Do not ever settle for less

One fine evening when my long distance boyfriend called me up he said it was very important and that we needed to talk right away. I wondered what was so important that he called me up early in the morning. Right into 5 minutes of the conversation, I realized it wasn’t a call to talk about sweet nothings. It was a breakup call. Frankly speaking, I was angry at first. But later on, I was purely devastated. I was devastated by the fact that, the man who never wanted me to leave my side was ready to let me go.
The hardest part wasn’t the breakup. I had no say about what would happen to the relationship . He decided we had to break up so he announced we were breaking up. He didn’t even discuss it with me once and that was the hardest part.

We had been in a relationship for 3 years and 1 year of long distance. Things were pretty rough at times and meeting each other was very unlikely because we lived in two different countries. Uncertainty was looming over our heads. I had a good job and he was still a student and our families were not ready for our relationship.
Uncertainty had more power and it gave him an opportunity to let my love go.

There were nights where I curled up at the one side of the bed and cried endlessly. I still cry sometimes because it hurts.
Whenever I got a chance to pour my heart out, I’d just do it anyway. I was scared friends would hate me if I talked about him more. But I just couldn’t help because I was in a denial phase.

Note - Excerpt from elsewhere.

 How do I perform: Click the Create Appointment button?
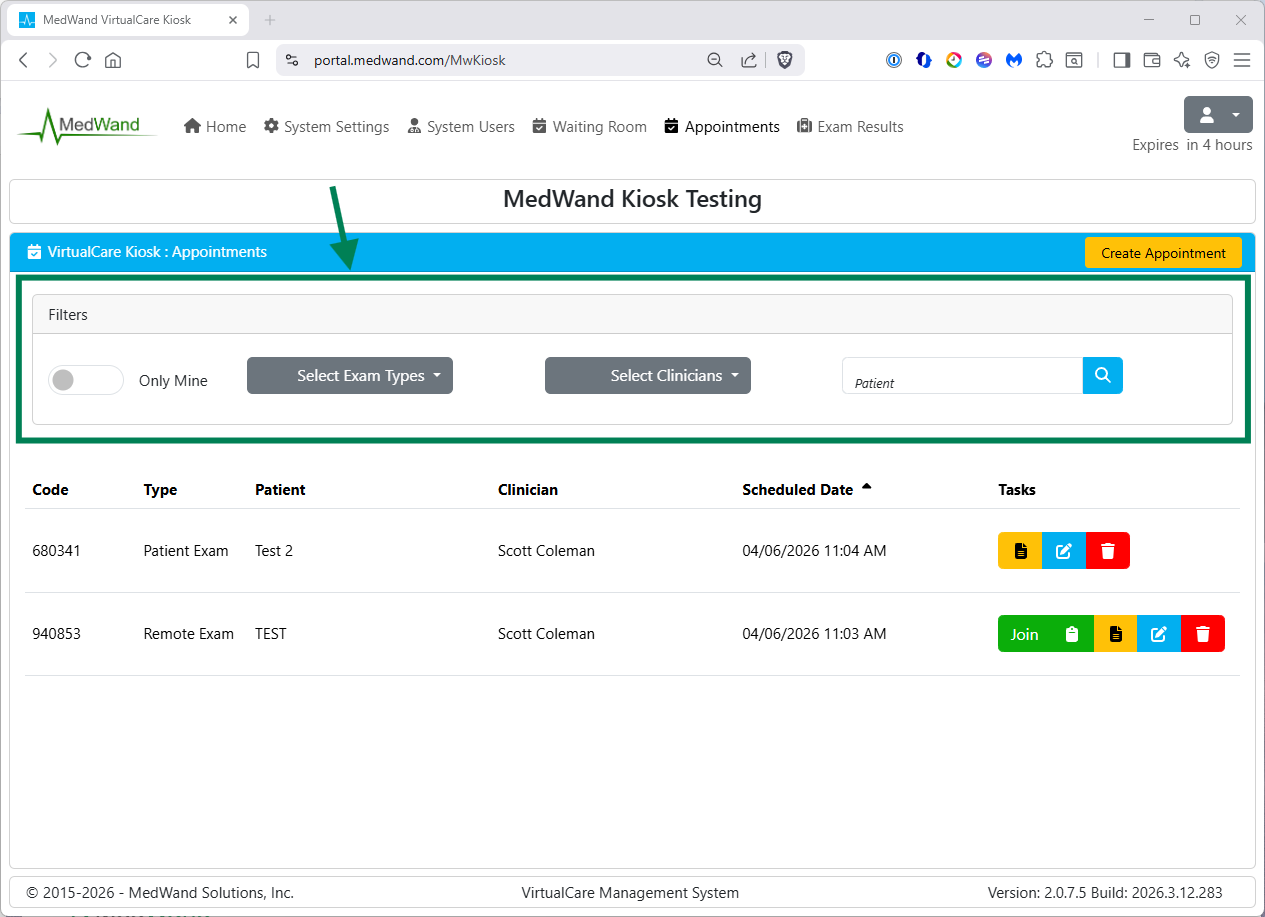pyautogui.click(x=1163, y=253)
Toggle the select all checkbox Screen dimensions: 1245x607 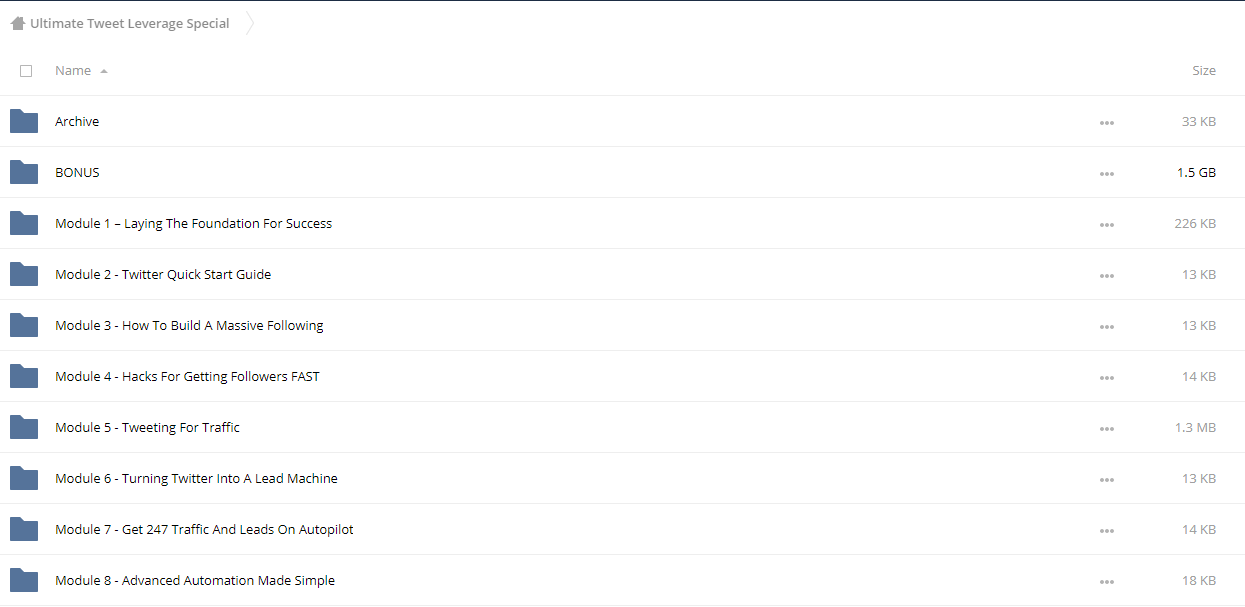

Slowly, I am trying to get on with life. I am trying to move on even though I love him dearly. This break up taught me a lot about myself and a lot about life .
It taught me how people pity a person who is single.
I was taken aback when I found few friends of mine making fun of the fact that I was single and I had no one to call mine. They made me feel I deserved to be heartbroken. I didn’t have a boyfriend like they did so , I was suddenly low life and that I was missing out on love.
It hurt me deeply but I took a second to think. What difference did having a boyfriend make in their lives? Were they doing better in their careers? Were they even doing better in their relationships? Nothing was extraordinary in their lives too. Except for the fact that they had a special person to talk to how was I any different from them?  Apart from that, we were the same.

Since when was it okay to make a single person feel that they should  adjust with mediocre things or people in life just because they were heartbroken?
My mother wanted to me to lower down my expectations just because I had a failed relationship in my history . According to her, I might just have to settle with a love so average because I will never find love.
A failed relationship between two young people trying to figure life out is apparently called broken.
This made me angry. How could my own mother think that I didn’t deserve a better love? Do I really not deserve a better love than before?
Am I now labeled a broken piece by people?

Yes! I know I deserve the love which will make everything better.
No! Just because I had my heart broken doesn’t mean I am incapable and that I have to settle for anything less than I deserve

It is better to be broken sometimes. It is better to heal from the pain. It is better to find the “one again” than to stay in a toxic relationship which is eating you up because a broken heart can be fixed. But lost confidence and low self-esteem will destroy you.
As long as I know I deserve better, I will receive the best!

Don’t you fret if you are single because you don’t have to settle for less just because someone mocked you for being in pain!